What to produce
Print the first line of the data below and every one after it, through the line containing "Close the phpinfo() tab", exactly as written.

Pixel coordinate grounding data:
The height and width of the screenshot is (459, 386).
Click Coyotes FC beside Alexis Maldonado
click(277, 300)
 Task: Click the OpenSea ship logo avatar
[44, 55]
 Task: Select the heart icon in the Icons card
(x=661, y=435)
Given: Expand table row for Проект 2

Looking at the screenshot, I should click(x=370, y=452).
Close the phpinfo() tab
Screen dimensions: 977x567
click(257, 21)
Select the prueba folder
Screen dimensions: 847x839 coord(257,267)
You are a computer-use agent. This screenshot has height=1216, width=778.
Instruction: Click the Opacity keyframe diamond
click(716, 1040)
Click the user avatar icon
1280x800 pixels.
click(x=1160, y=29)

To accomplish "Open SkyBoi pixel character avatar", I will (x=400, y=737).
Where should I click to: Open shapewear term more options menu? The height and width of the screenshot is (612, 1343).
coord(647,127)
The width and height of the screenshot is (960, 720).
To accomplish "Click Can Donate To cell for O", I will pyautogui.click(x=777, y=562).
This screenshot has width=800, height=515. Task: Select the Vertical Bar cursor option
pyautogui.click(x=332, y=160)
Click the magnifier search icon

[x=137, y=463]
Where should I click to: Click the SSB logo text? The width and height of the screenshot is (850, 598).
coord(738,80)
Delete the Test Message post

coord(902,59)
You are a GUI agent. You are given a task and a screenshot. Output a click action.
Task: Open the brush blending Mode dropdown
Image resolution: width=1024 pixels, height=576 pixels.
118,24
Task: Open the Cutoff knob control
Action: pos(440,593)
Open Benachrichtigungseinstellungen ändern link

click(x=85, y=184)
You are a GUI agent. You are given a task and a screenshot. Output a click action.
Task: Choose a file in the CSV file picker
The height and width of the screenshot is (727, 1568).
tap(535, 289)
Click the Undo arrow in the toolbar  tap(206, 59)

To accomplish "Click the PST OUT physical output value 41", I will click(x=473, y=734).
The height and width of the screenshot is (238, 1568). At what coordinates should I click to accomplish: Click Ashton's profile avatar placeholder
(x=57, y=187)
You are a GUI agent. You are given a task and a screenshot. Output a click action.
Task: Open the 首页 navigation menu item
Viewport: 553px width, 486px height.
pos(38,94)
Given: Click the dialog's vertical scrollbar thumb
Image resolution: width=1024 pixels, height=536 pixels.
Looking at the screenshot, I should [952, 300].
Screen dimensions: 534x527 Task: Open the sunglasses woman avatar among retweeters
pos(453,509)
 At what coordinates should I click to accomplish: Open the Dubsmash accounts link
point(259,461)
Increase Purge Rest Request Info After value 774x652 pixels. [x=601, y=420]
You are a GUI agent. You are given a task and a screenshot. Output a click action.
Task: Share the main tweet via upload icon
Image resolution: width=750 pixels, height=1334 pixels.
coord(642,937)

Problem solution
The height and width of the screenshot is (459, 386).
Click Coyotes FC beside Alexis Maldonado
click(277, 300)
 Task: Click the OpenSea ship logo avatar
[44, 55]
 Task: Select the heart icon in the Icons card
(x=661, y=435)
Given: Expand table row for Проект 2

Looking at the screenshot, I should click(x=370, y=452).
Close the phpinfo() tab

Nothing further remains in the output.